▶ TEXTE FOURNI:
....
Projet avant-gardiste : à l’automne 2023, le nouveau Team 7 World a ouvert ses portes à Ried im Innkreis en Haute-Autriche.
© Kurt Hörbst



Les façades offrent une couche protectrice, doublée d’un attrait esthétique. Dans les années à venir, un autre aspect va s'imposer parmi les priorités : la durabilité. En effet, la communauté des architectes et des designers se sent elle aussi de plus en plus concernée par la problématique climatique et souhaite y apporter sa contribution. En 2024, nous allons vous proposer une nouvelle série d’articles consacrée au potentiel des façades pour être à la pointe dans ce domaine.

2023 a battu tous les records de chaleur par rapport aux relevés consignés depuis plus de 200 ans. Un constat qui donne à réfléchir mais qui doit surtout nous inciter à prendre les choses en main. Dans nos articles de 2024, nous allons nous intéresser aux « façades », qui gagnent en importance dans le secteur de la construction. En effet, les enveloppes de bâtiment bien pensées, voire intelligentes, peuvent apporter une contribution précieuse au débat sur le climat, un aspect important encore largement sous-estimé jusqu'à présent.
....
▶ ENTRÉES FOURNIES:
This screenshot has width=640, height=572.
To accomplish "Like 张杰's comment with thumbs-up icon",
....
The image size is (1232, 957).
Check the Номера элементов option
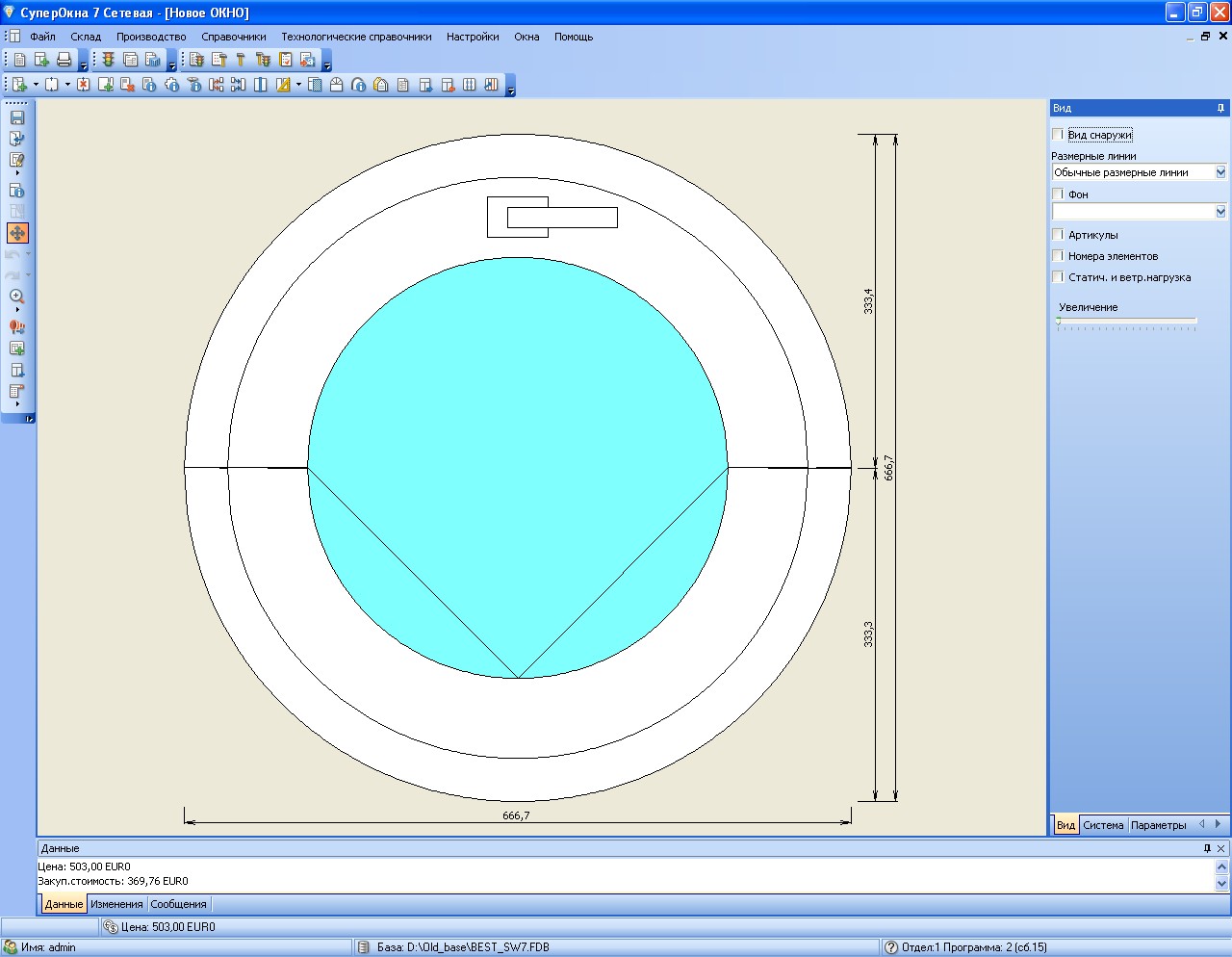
....
▶ CONSIGNES:
1 - Recopiez fidèlement tout le passage du texte sur les façades, de « Projet avant-gardiste : à » jusqu'à « dans ce domaine. ».
2 - D'après le texte sur les façades, répondez brièvement aux questions suivantes :
(a) Dans quelle ville le nouveau Team 7 World a-t-il ouvert ses portes ?
(b) Depuis combien de temps les relevés de chaleur auxquels 2023 est comparée sont-ils consignés ?
(c) En quelle année la nouvelle série d'articles consacrée aux façades doit-elle paraître ?

▶ RÉPONSES SUCCESSIVES:
1 -
Projet avant-gardiste : à l’automne 2023, le nouveau Team 7 World a ouvert ses portes à Ried im Innkreis en Haute-Autriche.
© Kurt Hörbst



Les façades offrent une couche protectrice, doublée d’un attrait esthétique. Dans les années à venir, un autre aspect va s'imposer parmi les priorités : la durabilité. En effet, la communauté des architectes et des designers se sent elle aussi de plus en plus concernée par la problématique climatique et souhaite y apporter sa contribution. En 2024, nous allons vous proposer une nouvelle série d’articles consacrée au potentiel des façades pour être à la pointe dans ce domaine.

2 -
(a) À Ried im Innkreis, en Haute-Autriche.
(b) Depuis plus de 200 ans.
(c) En 2024.